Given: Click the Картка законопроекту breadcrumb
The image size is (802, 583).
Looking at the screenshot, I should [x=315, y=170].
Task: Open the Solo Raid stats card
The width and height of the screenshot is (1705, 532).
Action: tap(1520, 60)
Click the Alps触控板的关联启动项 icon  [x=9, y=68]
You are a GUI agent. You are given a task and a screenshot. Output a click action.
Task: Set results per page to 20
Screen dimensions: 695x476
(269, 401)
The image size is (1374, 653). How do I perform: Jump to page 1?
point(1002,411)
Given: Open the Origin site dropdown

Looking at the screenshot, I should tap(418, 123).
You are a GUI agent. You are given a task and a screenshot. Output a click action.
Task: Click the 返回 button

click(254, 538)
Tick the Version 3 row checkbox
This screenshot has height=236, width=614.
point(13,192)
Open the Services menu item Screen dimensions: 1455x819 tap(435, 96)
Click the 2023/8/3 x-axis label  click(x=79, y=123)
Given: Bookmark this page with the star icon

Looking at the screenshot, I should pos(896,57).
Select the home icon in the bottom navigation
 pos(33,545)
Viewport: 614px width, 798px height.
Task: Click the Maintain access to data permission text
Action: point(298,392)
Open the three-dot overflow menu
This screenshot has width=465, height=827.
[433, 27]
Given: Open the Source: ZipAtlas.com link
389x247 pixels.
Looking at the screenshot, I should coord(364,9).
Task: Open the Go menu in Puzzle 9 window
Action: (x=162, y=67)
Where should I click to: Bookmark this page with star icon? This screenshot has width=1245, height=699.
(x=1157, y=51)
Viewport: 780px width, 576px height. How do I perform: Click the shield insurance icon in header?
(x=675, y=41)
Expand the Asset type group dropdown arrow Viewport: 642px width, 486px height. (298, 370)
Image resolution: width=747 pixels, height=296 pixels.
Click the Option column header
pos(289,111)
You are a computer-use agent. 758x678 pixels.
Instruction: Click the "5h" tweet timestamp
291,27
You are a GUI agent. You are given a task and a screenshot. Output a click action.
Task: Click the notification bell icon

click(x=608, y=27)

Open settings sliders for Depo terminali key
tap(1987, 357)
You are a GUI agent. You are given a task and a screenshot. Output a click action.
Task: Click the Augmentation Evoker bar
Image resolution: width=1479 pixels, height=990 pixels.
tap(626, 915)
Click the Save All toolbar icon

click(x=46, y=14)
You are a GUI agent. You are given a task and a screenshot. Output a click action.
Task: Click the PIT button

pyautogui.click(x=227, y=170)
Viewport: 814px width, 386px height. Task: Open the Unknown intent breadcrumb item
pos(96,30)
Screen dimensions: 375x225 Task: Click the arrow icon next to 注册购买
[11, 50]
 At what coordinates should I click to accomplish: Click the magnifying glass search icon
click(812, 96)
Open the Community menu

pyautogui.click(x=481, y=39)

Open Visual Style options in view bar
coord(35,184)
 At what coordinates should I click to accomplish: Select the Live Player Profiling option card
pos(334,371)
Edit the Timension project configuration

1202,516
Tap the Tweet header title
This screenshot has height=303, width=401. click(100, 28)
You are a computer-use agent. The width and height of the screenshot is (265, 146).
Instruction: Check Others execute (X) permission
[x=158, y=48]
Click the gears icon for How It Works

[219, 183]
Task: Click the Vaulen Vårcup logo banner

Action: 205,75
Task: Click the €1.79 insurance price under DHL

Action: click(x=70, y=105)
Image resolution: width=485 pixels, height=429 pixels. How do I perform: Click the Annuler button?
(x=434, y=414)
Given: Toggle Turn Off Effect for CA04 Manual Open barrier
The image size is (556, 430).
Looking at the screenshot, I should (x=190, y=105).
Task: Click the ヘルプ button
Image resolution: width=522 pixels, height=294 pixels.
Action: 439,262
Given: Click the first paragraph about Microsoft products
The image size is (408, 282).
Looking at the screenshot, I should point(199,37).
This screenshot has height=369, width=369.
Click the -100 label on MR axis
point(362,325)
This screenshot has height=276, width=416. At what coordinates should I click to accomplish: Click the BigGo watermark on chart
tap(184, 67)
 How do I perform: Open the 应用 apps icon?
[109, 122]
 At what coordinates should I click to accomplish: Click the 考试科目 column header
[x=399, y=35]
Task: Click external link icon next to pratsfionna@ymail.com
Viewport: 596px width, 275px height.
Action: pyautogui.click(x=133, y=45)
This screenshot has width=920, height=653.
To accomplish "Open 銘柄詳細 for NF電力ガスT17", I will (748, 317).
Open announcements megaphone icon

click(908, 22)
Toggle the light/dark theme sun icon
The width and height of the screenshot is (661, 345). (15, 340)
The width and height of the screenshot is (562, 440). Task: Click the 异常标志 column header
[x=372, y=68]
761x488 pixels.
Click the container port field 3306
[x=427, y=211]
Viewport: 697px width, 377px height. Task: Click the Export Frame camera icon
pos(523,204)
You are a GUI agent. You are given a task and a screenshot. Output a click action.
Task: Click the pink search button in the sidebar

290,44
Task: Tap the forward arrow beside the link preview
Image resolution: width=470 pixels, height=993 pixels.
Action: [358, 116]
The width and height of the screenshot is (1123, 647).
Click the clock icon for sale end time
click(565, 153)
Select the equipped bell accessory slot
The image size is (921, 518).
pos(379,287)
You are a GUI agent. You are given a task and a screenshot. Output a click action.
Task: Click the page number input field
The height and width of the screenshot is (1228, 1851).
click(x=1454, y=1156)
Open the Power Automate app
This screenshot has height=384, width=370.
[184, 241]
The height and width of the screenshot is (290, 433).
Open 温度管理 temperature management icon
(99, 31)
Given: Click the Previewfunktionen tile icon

Work instructions: Nothing in the entries should be left out; please reproduce them all exactly.

Response area:
Given: Click the Картка законопроекту breadcrumb
The image size is (802, 583).
Looking at the screenshot, I should [x=315, y=170].
Task: Open the Solo Raid stats card
The width and height of the screenshot is (1705, 532).
Action: tap(1520, 60)
Click the Alps触控板的关联启动项 icon  [x=9, y=68]
You are a GUI agent. You are given a task and a screenshot. Output a click action.
Task: Set results per page to 20
Screen dimensions: 695x476
(269, 401)
The image size is (1374, 653). How do I perform: Jump to page 1?
point(1002,411)
Given: Open the Origin site dropdown

Looking at the screenshot, I should tap(418, 123).
You are a GUI agent. You are given a task and a screenshot. Output a click action.
Task: Click the 返回 button

click(254, 538)
Tick the Version 3 row checkbox
This screenshot has height=236, width=614.
point(13,192)
Open the Services menu item Screen dimensions: 1455x819 tap(435, 96)
Click the 2023/8/3 x-axis label  click(x=79, y=123)
Given: Bookmark this page with the star icon

Looking at the screenshot, I should pos(896,57).
Select the home icon in the bottom navigation
 pos(33,545)
Viewport: 614px width, 798px height.
Task: Click the Maintain access to data permission text
Action: point(298,392)
Open the three-dot overflow menu
This screenshot has width=465, height=827.
[433, 27]
Given: Open the Source: ZipAtlas.com link
389x247 pixels.
Looking at the screenshot, I should coord(364,9).
Task: Open the Go menu in Puzzle 9 window
Action: (x=162, y=67)
Where should I click to: Bookmark this page with star icon? This screenshot has width=1245, height=699.
(x=1157, y=51)
Viewport: 780px width, 576px height. How do I perform: Click the shield insurance icon in header?
(x=675, y=41)
Expand the Asset type group dropdown arrow Viewport: 642px width, 486px height. (298, 370)
Image resolution: width=747 pixels, height=296 pixels.
Click the Option column header
pos(289,111)
You are a computer-use agent. 758x678 pixels.
Instruction: Click the "5h" tweet timestamp
291,27
You are a GUI agent. You are given a task and a screenshot. Output a click action.
Task: Click the notification bell icon

click(x=608, y=27)

Open settings sliders for Depo terminali key
tap(1987, 357)
You are a GUI agent. You are given a task and a screenshot. Output a click action.
Task: Click the Augmentation Evoker bar
Image resolution: width=1479 pixels, height=990 pixels.
tap(626, 915)
Click the Save All toolbar icon

click(x=46, y=14)
You are a GUI agent. You are given a task and a screenshot. Output a click action.
Task: Click the PIT button

pyautogui.click(x=227, y=170)
Viewport: 814px width, 386px height. Task: Open the Unknown intent breadcrumb item
pos(96,30)
Screen dimensions: 375x225 Task: Click the arrow icon next to 注册购买
[11, 50]
 At what coordinates should I click to accomplish: Click the magnifying glass search icon
click(812, 96)
Open the Community menu

pyautogui.click(x=481, y=39)

Open Visual Style options in view bar
coord(35,184)
 At what coordinates should I click to accomplish: Select the Live Player Profiling option card
pos(334,371)
Edit the Timension project configuration

1202,516
Tap the Tweet header title
This screenshot has height=303, width=401. click(100, 28)
You are a computer-use agent. The width and height of the screenshot is (265, 146).
Instruction: Check Others execute (X) permission
[x=158, y=48]
Click the gears icon for How It Works

[219, 183]
Task: Click the Vaulen Vårcup logo banner

Action: 205,75
Task: Click the €1.79 insurance price under DHL

Action: click(x=70, y=105)
Image resolution: width=485 pixels, height=429 pixels. How do I perform: Click the Annuler button?
(x=434, y=414)
Given: Toggle Turn Off Effect for CA04 Manual Open barrier
The image size is (556, 430).
Looking at the screenshot, I should (x=190, y=105).
Task: Click the ヘルプ button
Image resolution: width=522 pixels, height=294 pixels.
Action: 439,262
Given: Click the first paragraph about Microsoft products
The image size is (408, 282).
Looking at the screenshot, I should point(199,37).
This screenshot has height=369, width=369.
Click the -100 label on MR axis
point(362,325)
This screenshot has height=276, width=416. At what coordinates should I click to accomplish: Click the BigGo watermark on chart
tap(184, 67)
 How do I perform: Open the 应用 apps icon?
[109, 122]
 At what coordinates should I click to accomplish: Click the 考试科目 column header
[x=399, y=35]
Task: Click external link icon next to pratsfionna@ymail.com
Viewport: 596px width, 275px height.
Action: pyautogui.click(x=133, y=45)
This screenshot has width=920, height=653.
To accomplish "Open 銘柄詳細 for NF電力ガスT17", I will (748, 317).
Open announcements megaphone icon

click(908, 22)
Toggle the light/dark theme sun icon
The width and height of the screenshot is (661, 345). (15, 340)
The width and height of the screenshot is (562, 440). Task: Click the 异常标志 column header
[x=372, y=68]
761x488 pixels.
Click the container port field 3306
[x=427, y=211]
Viewport: 697px width, 377px height. Task: Click the Export Frame camera icon
pos(523,204)
You are a GUI agent. You are given a task and a screenshot. Output a click action.
Task: Click the pink search button in the sidebar

290,44
Task: Tap the forward arrow beside the link preview
Image resolution: width=470 pixels, height=993 pixels.
Action: [358, 116]
The width and height of the screenshot is (1123, 647).
Click the clock icon for sale end time
click(565, 153)
Select the equipped bell accessory slot
The image size is (921, 518).
pos(379,287)
You are a GUI agent. You are given a task and a screenshot. Output a click action.
Task: Click the page number input field
The height and width of the screenshot is (1228, 1851).
click(x=1454, y=1156)
Open the Power Automate app
This screenshot has height=384, width=370.
[184, 241]
The height and width of the screenshot is (290, 433).
Open 温度管理 temperature management icon
(99, 31)
Given: Click the Previewfunktionen tile icon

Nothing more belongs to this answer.